Israel’s War Against Palestine: Documenting the Military Occupation of Palestinian and Arab Lands

Israeli tourism ad banned for using photo of East Jerusalem

14 April 2010

[The British] Advertising Standards Authority rules poster showing Western Wall and Dome of the Rock ‘likely to mislead’. The Israeli Government Tourist Office (IGTO) press ad… featured a range of photos of destinations in Israel including a picture of [East] Jerusalem.

IOA Editor: An ingenious protest frontier! Hurray for UK Regulation!


Israeli tourism ad: visit Israel, see Palestine

Israeli tourism ad: visit Israel, see Palestine

By Mark Sweney, The Guardian – 14 April 2010
www.guardian.co.uk/media/2010/apr/14/israeli-tourism-ad-asa

Advertising Standards Authority rules poster showing Western Wall and Dome of the Rock ‘likely to mislead’

An Israeli tourist office press campaign has been banned by the UK advertising regulator for including pictures of East Jerusalem, part of the Palestinian occupied territories.

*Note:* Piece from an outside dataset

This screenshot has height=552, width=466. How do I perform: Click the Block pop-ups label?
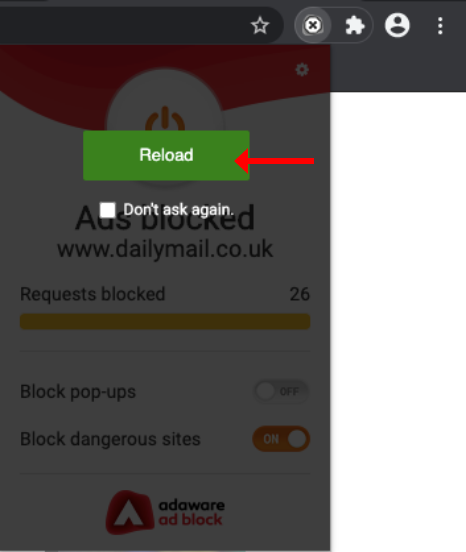[x=78, y=392]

The Israeli Government Tourist Office (IGTO) press ad stated that a tourist can “travel the entire length of Israel in six hours” and featured a range of photos of destinations in Israel including a picture of Jerusalem.

A complaint was received by the Advertising Standards Authority that the image showed the Western Wall of the Temple Mount and the Dome of the Rock, both of which are in East Jerusalem and part of the occupied territories of the West Bank.

The ASA said that readers of the ad were likely to assume that all the places featured in the ad were within the state of Israel.

“The status of the occupied territory of the West Bank [is] the subject of much international dispute, and because we considered that the ad implied that the part of East Jerusalem featured in the image was part of the state of Israel, we concluded that the ad was likely to mislead,” added the ASA.

The ASA banned the ad and told the IGTO not to imply that places in the occupied territories were part of the state of Israel.

Replying on behalf of the IGTO, the State of Israel Ministry of Tourism (SIMT) said the ad provided “basic, accurate information to a prospective UK traveller who wanted to know what to expect in Israel”.

The SIMT said that the present legal status of Jerusalem was irrelevant unless there was an unnecessary attempt to “interpret the straightforward message of the ad in a manner that went beyond what consumers were likely to understand from the ad”.

Last year an IGTO ad campaign was banned by the ASA after 442 complaints for showing a map of Israel that included the West Bank, Gaza Strip and Golan Heights.